**Records to use**.
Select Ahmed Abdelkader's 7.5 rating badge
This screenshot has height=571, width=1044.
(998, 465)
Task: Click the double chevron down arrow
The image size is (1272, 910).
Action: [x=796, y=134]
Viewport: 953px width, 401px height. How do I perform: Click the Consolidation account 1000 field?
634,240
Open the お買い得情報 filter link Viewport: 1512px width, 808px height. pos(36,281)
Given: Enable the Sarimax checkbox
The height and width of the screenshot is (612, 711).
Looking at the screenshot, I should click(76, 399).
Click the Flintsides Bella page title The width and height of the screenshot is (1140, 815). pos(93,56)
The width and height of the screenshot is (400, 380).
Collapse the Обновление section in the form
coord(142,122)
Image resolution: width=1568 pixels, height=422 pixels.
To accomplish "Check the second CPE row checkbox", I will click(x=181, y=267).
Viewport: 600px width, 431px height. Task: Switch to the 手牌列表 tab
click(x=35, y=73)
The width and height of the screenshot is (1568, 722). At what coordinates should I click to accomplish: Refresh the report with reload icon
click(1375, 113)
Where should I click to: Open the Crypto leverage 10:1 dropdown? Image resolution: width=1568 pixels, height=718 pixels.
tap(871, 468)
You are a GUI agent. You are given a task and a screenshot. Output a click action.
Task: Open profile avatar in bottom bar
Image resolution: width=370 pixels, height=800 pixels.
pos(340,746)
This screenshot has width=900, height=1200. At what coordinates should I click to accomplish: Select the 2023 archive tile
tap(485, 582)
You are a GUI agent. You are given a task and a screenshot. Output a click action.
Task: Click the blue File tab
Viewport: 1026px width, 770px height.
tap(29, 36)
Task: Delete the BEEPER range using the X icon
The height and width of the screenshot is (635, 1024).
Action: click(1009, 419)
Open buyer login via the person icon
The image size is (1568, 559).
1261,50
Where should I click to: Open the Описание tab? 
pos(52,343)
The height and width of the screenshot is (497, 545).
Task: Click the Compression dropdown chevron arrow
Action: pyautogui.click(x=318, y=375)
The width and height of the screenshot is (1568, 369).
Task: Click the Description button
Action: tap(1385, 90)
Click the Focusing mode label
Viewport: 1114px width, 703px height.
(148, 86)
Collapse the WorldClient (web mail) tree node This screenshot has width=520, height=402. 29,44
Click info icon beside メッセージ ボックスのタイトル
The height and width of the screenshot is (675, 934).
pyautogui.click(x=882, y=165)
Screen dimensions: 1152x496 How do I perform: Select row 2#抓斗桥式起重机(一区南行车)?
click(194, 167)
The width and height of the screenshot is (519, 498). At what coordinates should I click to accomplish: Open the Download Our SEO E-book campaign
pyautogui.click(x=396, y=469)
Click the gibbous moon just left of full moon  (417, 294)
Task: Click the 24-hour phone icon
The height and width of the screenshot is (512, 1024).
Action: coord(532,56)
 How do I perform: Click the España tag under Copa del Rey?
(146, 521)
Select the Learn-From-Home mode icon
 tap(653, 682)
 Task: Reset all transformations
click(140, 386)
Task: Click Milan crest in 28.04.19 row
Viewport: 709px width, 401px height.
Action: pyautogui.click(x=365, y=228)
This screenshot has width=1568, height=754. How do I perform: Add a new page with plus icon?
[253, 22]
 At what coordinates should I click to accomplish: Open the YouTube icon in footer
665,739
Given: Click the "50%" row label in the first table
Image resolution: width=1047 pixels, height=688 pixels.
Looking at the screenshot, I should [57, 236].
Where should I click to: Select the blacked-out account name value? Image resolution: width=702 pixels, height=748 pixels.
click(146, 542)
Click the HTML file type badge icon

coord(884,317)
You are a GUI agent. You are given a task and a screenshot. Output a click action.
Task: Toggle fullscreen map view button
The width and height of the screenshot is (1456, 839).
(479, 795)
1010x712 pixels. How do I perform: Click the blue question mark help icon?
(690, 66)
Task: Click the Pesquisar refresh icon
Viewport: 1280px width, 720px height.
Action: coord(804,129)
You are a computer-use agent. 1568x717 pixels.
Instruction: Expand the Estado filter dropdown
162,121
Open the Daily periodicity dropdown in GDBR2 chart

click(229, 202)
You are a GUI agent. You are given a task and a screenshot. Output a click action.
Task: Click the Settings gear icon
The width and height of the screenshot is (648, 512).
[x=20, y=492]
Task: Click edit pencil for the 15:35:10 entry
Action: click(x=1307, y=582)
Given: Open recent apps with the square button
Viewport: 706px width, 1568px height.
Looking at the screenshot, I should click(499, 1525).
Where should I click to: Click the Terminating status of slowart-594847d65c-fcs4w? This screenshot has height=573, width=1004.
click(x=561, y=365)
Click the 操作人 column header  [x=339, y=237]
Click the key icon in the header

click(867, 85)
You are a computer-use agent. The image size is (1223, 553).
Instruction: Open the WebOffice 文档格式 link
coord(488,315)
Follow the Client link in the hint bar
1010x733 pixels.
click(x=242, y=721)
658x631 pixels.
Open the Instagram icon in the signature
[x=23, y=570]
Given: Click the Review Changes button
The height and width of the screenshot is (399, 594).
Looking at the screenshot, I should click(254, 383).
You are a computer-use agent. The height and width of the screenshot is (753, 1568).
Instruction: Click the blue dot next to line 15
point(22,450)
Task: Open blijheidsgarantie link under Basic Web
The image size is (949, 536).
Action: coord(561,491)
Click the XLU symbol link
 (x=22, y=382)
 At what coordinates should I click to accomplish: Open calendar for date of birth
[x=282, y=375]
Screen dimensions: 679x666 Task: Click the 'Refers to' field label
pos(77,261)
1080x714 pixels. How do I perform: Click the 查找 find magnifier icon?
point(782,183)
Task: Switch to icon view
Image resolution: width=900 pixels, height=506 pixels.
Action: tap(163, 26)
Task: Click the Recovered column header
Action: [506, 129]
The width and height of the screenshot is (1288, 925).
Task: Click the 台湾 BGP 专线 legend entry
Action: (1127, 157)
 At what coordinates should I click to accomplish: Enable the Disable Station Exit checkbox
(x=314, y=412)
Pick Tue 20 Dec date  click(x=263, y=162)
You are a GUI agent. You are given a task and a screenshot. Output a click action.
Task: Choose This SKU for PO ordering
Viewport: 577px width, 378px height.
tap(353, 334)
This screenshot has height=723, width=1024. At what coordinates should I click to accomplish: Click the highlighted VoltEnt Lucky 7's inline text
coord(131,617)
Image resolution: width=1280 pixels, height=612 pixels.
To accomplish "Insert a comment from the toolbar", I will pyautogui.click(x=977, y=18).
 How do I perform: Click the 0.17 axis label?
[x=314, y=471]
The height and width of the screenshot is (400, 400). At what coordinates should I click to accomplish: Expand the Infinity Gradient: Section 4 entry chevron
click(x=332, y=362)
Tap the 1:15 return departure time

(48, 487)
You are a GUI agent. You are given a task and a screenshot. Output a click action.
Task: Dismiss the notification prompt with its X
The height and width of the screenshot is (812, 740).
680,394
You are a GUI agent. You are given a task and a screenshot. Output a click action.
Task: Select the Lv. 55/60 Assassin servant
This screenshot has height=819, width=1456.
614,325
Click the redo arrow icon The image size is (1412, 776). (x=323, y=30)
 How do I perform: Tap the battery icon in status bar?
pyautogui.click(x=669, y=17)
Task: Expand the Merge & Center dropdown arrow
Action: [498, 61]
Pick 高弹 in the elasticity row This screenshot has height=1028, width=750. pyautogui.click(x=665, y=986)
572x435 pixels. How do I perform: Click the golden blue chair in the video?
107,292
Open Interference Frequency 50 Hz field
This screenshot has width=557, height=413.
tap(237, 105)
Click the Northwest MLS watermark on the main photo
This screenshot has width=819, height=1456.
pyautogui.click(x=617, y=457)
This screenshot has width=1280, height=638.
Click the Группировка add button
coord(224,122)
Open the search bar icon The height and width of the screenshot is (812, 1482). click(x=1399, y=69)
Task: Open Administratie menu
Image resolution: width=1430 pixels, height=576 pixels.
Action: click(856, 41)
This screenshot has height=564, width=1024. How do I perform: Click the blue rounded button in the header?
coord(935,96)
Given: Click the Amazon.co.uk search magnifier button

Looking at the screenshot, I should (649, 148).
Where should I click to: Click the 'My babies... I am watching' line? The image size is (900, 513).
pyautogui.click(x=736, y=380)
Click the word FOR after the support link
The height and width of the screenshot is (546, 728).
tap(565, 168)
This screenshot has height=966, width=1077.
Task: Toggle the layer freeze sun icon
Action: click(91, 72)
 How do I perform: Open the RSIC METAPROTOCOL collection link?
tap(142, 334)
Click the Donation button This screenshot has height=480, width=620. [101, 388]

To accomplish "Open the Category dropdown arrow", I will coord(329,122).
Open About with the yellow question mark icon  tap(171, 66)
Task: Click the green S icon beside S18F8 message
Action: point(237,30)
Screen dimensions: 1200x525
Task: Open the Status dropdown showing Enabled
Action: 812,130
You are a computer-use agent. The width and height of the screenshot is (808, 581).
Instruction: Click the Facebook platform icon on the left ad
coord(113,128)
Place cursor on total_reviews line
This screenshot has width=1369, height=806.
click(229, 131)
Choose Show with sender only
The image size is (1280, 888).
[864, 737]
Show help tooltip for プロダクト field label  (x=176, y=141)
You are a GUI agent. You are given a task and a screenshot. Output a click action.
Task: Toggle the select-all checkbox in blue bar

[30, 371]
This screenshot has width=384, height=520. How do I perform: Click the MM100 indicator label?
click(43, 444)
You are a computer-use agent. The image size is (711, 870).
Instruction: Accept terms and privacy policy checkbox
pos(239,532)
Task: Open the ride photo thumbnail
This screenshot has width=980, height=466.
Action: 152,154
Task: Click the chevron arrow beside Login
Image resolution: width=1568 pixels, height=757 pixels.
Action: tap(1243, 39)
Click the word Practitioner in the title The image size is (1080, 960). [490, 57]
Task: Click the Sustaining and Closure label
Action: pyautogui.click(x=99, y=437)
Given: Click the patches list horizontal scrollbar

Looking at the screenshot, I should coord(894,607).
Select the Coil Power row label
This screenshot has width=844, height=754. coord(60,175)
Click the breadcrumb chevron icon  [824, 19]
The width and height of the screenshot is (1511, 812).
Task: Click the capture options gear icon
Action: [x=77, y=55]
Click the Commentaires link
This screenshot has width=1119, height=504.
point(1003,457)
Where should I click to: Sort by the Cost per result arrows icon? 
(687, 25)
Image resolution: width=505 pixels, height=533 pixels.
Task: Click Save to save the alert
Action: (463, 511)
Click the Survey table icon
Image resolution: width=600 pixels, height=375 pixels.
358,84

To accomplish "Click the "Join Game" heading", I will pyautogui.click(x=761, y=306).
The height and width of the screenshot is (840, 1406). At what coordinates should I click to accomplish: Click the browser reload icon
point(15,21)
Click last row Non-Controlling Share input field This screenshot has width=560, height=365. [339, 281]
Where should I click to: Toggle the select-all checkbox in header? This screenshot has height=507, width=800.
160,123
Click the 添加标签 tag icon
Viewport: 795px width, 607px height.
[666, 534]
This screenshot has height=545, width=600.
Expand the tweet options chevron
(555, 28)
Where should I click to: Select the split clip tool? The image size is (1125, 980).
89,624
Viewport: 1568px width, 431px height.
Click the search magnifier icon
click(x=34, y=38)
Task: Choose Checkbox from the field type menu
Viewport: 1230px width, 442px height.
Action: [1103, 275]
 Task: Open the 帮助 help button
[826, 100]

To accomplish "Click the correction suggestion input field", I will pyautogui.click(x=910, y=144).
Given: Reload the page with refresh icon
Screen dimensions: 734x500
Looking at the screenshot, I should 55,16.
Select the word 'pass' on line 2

**Requirement**. Looking at the records above, return exactly the lines from the line with "Click the search magnifier icon" to the line with "Given: Reload the page with refresh icon", both ends included.

**Solution to this exercise**.
Click the search magnifier icon
click(x=34, y=38)
Task: Choose Checkbox from the field type menu
Viewport: 1230px width, 442px height.
Action: [1103, 275]
 Task: Open the 帮助 help button
[826, 100]

To accomplish "Click the correction suggestion input field", I will pyautogui.click(x=910, y=144).
Given: Reload the page with refresh icon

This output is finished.